Task to complete: Set down the records that follow exactly, every line of them.

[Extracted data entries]

━━━

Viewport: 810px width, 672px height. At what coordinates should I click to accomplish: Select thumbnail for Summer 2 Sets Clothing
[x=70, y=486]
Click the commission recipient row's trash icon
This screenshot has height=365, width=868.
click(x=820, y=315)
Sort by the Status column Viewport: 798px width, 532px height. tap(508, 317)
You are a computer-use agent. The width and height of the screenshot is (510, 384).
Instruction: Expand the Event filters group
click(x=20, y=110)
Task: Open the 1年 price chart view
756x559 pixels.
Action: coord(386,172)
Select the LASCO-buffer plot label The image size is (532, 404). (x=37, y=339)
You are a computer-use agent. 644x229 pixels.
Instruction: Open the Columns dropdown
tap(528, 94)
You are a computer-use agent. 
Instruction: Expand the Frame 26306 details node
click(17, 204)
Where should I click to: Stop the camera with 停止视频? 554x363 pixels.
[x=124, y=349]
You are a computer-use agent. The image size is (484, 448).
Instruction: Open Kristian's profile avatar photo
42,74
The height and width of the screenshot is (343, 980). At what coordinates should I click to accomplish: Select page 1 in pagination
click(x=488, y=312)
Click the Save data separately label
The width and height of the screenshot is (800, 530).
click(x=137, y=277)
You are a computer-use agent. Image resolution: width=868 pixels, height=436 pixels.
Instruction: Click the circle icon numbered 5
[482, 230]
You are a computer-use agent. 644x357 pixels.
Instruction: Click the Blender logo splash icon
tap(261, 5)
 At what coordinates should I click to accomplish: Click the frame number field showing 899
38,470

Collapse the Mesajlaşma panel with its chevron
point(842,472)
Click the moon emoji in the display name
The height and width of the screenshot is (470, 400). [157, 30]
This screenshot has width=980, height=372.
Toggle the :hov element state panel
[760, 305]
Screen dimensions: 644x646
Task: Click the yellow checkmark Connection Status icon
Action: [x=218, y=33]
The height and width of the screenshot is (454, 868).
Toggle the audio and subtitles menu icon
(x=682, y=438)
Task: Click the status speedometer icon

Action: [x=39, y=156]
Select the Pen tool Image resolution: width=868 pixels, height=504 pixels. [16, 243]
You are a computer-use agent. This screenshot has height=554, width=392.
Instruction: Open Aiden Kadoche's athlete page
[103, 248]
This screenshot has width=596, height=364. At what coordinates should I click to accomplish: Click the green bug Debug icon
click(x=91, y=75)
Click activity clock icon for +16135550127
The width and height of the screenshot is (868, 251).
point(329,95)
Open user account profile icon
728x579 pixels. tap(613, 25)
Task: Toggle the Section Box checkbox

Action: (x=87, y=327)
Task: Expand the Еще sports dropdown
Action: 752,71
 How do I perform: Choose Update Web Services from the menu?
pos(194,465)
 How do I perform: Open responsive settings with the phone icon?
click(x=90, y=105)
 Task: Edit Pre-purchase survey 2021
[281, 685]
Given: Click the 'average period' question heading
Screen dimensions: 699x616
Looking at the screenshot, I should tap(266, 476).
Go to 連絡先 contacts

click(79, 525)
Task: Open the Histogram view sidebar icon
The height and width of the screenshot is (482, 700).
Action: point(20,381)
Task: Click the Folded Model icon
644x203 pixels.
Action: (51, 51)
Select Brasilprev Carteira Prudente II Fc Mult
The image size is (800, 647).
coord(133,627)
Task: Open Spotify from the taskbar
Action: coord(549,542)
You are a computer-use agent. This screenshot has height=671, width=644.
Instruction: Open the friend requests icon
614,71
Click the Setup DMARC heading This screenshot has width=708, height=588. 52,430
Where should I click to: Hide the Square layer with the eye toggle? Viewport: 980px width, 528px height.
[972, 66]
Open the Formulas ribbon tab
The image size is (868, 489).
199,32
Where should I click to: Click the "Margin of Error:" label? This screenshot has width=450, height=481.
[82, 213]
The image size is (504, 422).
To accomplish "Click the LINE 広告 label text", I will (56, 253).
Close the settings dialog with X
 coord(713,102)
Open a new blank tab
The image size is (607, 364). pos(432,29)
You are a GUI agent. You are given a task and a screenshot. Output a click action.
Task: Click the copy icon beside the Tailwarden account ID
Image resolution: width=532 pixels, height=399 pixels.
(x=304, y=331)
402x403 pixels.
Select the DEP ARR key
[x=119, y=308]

━━━

Solution for this exercise:
Viewport: 810px width, 672px height. At what coordinates should I click to accomplish: Select thumbnail for Summer 2 Sets Clothing
[x=70, y=486]
Click the commission recipient row's trash icon
This screenshot has height=365, width=868.
click(x=820, y=315)
Sort by the Status column Viewport: 798px width, 532px height. tap(508, 317)
You are a computer-use agent. The width and height of the screenshot is (510, 384).
Instruction: Expand the Event filters group
click(x=20, y=110)
Task: Open the 1年 price chart view
756x559 pixels.
Action: coord(386,172)
Select the LASCO-buffer plot label The image size is (532, 404). (x=37, y=339)
You are a computer-use agent. 644x229 pixels.
Instruction: Open the Columns dropdown
tap(528, 94)
You are a computer-use agent. 
Instruction: Expand the Frame 26306 details node
click(17, 204)
Where should I click to: Stop the camera with 停止视频? 554x363 pixels.
[x=124, y=349]
You are a computer-use agent. The image size is (484, 448).
Instruction: Open Kristian's profile avatar photo
42,74
The height and width of the screenshot is (343, 980). At what coordinates should I click to accomplish: Select page 1 in pagination
click(x=488, y=312)
Click the Save data separately label
The width and height of the screenshot is (800, 530).
click(x=137, y=277)
You are a computer-use agent. Image resolution: width=868 pixels, height=436 pixels.
Instruction: Click the circle icon numbered 5
[482, 230]
You are a computer-use agent. 644x357 pixels.
Instruction: Click the Blender logo splash icon
tap(261, 5)
 At what coordinates should I click to accomplish: Click the frame number field showing 899
38,470

Collapse the Mesajlaşma panel with its chevron
point(842,472)
Click the moon emoji in the display name
The height and width of the screenshot is (470, 400). [157, 30]
This screenshot has width=980, height=372.
Toggle the :hov element state panel
[760, 305]
Screen dimensions: 644x646
Task: Click the yellow checkmark Connection Status icon
Action: [x=218, y=33]
The height and width of the screenshot is (454, 868).
Toggle the audio and subtitles menu icon
(x=682, y=438)
Task: Click the status speedometer icon

Action: [x=39, y=156]
Select the Pen tool Image resolution: width=868 pixels, height=504 pixels. [16, 243]
You are a computer-use agent. This screenshot has height=554, width=392.
Instruction: Open Aiden Kadoche's athlete page
[103, 248]
This screenshot has width=596, height=364. At what coordinates should I click to accomplish: Click the green bug Debug icon
click(x=91, y=75)
Click activity clock icon for +16135550127
The width and height of the screenshot is (868, 251).
point(329,95)
Open user account profile icon
728x579 pixels. tap(613, 25)
Task: Toggle the Section Box checkbox

Action: (x=87, y=327)
Task: Expand the Еще sports dropdown
Action: 752,71
 How do I perform: Choose Update Web Services from the menu?
pos(194,465)
 How do I perform: Open responsive settings with the phone icon?
click(x=90, y=105)
 Task: Edit Pre-purchase survey 2021
[281, 685]
Given: Click the 'average period' question heading
Screen dimensions: 699x616
Looking at the screenshot, I should tap(266, 476).
Go to 連絡先 contacts

click(79, 525)
Task: Open the Histogram view sidebar icon
The height and width of the screenshot is (482, 700).
Action: point(20,381)
Task: Click the Folded Model icon
644x203 pixels.
Action: (51, 51)
Select Brasilprev Carteira Prudente II Fc Mult
The image size is (800, 647).
coord(133,627)
Task: Open Spotify from the taskbar
Action: coord(549,542)
You are a computer-use agent. This screenshot has height=671, width=644.
Instruction: Open the friend requests icon
614,71
Click the Setup DMARC heading This screenshot has width=708, height=588. 52,430
Where should I click to: Hide the Square layer with the eye toggle? Viewport: 980px width, 528px height.
[972, 66]
Open the Formulas ribbon tab
The image size is (868, 489).
199,32
Where should I click to: Click the "Margin of Error:" label? This screenshot has width=450, height=481.
[82, 213]
The image size is (504, 422).
To accomplish "Click the LINE 広告 label text", I will (56, 253).
Close the settings dialog with X
 coord(713,102)
Open a new blank tab
The image size is (607, 364). pos(432,29)
You are a GUI agent. You are given a task and a screenshot. Output a click action.
Task: Click the copy icon beside the Tailwarden account ID
Image resolution: width=532 pixels, height=399 pixels.
(x=304, y=331)
402x403 pixels.
Select the DEP ARR key
[x=119, y=308]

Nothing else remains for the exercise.